• [WHAT YOU HAVE TO DO] Your task is to print all of the data word for word.

• [PROVIDED DATA]
########

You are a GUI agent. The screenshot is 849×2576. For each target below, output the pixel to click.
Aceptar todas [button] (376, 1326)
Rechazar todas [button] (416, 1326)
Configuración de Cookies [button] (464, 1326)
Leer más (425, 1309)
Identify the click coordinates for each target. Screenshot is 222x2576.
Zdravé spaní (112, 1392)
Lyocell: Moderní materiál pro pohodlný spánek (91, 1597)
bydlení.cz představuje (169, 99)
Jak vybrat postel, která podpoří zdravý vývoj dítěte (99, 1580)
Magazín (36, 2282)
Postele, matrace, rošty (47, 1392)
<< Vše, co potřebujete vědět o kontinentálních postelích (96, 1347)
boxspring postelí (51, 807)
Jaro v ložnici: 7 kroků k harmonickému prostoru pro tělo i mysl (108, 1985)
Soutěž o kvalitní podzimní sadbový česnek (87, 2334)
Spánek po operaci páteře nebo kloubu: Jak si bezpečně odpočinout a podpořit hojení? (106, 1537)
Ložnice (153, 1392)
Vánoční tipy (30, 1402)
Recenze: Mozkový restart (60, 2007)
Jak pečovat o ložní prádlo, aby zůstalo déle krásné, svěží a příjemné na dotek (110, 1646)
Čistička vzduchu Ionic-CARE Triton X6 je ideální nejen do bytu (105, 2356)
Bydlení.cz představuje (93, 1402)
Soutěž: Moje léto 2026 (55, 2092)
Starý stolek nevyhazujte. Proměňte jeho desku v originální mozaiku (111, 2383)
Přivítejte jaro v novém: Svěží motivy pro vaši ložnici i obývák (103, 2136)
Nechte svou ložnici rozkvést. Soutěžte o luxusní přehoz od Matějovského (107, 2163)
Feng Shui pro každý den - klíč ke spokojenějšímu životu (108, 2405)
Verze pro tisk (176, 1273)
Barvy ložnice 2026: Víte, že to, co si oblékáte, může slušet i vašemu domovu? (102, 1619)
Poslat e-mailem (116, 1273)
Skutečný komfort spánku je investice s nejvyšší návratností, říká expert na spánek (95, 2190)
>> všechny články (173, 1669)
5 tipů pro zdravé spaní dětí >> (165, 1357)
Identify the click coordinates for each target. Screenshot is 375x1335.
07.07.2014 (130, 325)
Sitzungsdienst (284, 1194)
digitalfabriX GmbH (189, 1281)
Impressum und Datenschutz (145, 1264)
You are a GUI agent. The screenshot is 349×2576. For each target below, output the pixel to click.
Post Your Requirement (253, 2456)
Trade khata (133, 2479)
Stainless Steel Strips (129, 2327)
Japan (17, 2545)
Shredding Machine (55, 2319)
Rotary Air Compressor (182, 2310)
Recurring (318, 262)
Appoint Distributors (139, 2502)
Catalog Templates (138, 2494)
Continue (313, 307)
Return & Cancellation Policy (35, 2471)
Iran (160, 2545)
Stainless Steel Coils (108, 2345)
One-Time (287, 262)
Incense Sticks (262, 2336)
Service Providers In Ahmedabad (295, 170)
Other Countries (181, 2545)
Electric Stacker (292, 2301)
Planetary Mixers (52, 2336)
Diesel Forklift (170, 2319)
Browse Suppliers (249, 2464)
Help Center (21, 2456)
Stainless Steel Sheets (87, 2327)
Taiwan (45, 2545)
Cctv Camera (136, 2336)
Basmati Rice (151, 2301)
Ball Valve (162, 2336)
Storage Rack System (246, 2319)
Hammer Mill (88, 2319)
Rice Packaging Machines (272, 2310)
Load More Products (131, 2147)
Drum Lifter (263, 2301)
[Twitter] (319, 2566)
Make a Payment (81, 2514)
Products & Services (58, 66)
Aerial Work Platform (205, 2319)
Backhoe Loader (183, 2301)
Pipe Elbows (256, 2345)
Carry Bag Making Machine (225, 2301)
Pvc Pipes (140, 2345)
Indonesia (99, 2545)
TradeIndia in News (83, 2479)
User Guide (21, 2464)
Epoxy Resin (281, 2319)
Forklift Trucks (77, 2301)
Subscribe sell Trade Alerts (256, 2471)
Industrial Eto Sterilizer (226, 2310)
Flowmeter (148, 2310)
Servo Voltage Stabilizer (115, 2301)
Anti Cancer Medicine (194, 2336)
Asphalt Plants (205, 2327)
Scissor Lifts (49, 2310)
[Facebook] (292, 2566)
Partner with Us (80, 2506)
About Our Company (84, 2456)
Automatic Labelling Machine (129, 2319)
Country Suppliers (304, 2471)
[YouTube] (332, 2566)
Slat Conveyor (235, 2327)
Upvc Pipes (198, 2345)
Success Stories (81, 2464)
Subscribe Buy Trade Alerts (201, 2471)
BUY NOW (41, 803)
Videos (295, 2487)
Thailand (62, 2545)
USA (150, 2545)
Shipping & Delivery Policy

########

• [ANSWER TO THE PROBLEM]
You are a GUI agent. The screenshot is 849×2576. For each target below, output the pixel to click.
Aceptar todas [button] (376, 1326)
Rechazar todas [button] (416, 1326)
Configuración de Cookies [button] (464, 1326)
Leer más (425, 1309)
Identify the click coordinates for each target. Screenshot is 222x2576.
Zdravé spaní (112, 1392)
Lyocell: Moderní materiál pro pohodlný spánek (91, 1597)
bydlení.cz představuje (169, 99)
Jak vybrat postel, která podpoří zdravý vývoj dítěte (99, 1580)
Magazín (36, 2282)
Postele, matrace, rošty (47, 1392)
<< Vše, co potřebujete vědět o kontinentálních postelích (96, 1347)
boxspring postelí (51, 807)
Jaro v ložnici: 7 kroků k harmonickému prostoru pro tělo i mysl (108, 1985)
Soutěž o kvalitní podzimní sadbový česnek (87, 2334)
Spánek po operaci páteře nebo kloubu: Jak si bezpečně odpočinout a podpořit hojení? (106, 1537)
Ložnice (153, 1392)
Vánoční tipy (30, 1402)
Recenze: Mozkový restart (60, 2007)
Jak pečovat o ložní prádlo, aby zůstalo déle krásné, svěží a příjemné na dotek (110, 1646)
Čistička vzduchu Ionic-CARE Triton X6 je ideální nejen do bytu (105, 2356)
Bydlení.cz představuje (93, 1402)
Soutěž: Moje léto 2026 (55, 2092)
Starý stolek nevyhazujte. Proměňte jeho desku v originální mozaiku (111, 2383)
Přivítejte jaro v novém: Svěží motivy pro vaši ložnici i obývák (103, 2136)
Nechte svou ložnici rozkvést. Soutěžte o luxusní přehoz od Matějovského (107, 2163)
Feng Shui pro každý den - klíč ke spokojenějšímu životu (108, 2405)
Verze pro tisk (176, 1273)
Barvy ložnice 2026: Víte, že to, co si oblékáte, může slušet i vašemu domovu? (102, 1619)
Poslat e-mailem (116, 1273)
Skutečný komfort spánku je investice s nejvyšší návratností, říká expert na spánek (95, 2190)
>> všechny články (173, 1669)
5 tipů pro zdravé spaní dětí >> (165, 1357)
Identify the click coordinates for each target. Screenshot is 375x1335.
07.07.2014 (130, 325)
Sitzungsdienst (284, 1194)
digitalfabriX GmbH (189, 1281)
Impressum und Datenschutz (145, 1264)
You are a GUI agent. The screenshot is 349×2576. For each target below, output the pixel to click.
Post Your Requirement (253, 2456)
Trade khata (133, 2479)
Stainless Steel Strips (129, 2327)
Japan (17, 2545)
Shredding Machine (55, 2319)
Rotary Air Compressor (182, 2310)
Recurring (318, 262)
Appoint Distributors (139, 2502)
Catalog Templates (138, 2494)
Continue (313, 307)
Return & Cancellation Policy (35, 2471)
Iran (160, 2545)
Stainless Steel Coils (108, 2345)
One-Time (287, 262)
Incense Sticks (262, 2336)
Service Providers In Ahmedabad (295, 170)
Other Countries (181, 2545)
Electric Stacker (292, 2301)
Planetary Mixers (52, 2336)
Diesel Forklift (170, 2319)
Browse Suppliers (249, 2464)
Help Center (21, 2456)
Stainless Steel Sheets (87, 2327)
Taiwan (45, 2545)
Cctv Camera (136, 2336)
Basmati Rice (151, 2301)
Ball Valve (162, 2336)
Storage Rack System (246, 2319)
Hammer Mill (88, 2319)
Rice Packaging Machines (272, 2310)
Load More Products (131, 2147)
Drum Lifter (263, 2301)
[Twitter] (319, 2566)
Make a Payment (81, 2514)
Products & Services (58, 66)
Aerial Work Platform (205, 2319)
Backhoe Loader (183, 2301)
Pipe Elbows (256, 2345)
Carry Bag Making Machine (225, 2301)
Pvc Pipes (140, 2345)
Indonesia (99, 2545)
TradeIndia in News (83, 2479)
User Guide (21, 2464)
Epoxy Resin (281, 2319)
Forklift Trucks (77, 2301)
Subscribe sell Trade Alerts (256, 2471)
Industrial Eto Sterilizer (226, 2310)
Flowmeter (148, 2310)
Servo Voltage Stabilizer (115, 2301)
Anti Cancer Medicine (194, 2336)
Asphalt Plants (205, 2327)
Scissor Lifts (49, 2310)
[Facebook] (292, 2566)
Partner with Us (80, 2506)
About Our Company (84, 2456)
Automatic Labelling Machine (129, 2319)
Country Suppliers (304, 2471)
[YouTube] (332, 2566)
Slat Conveyor (235, 2327)
Upvc Pipes (198, 2345)
Success Stories (81, 2464)
Subscribe Buy Trade Alerts (201, 2471)
BUY NOW (41, 803)
Videos (295, 2487)
Thailand (62, 2545)
USA (150, 2545)
Shipping & Delivery Policy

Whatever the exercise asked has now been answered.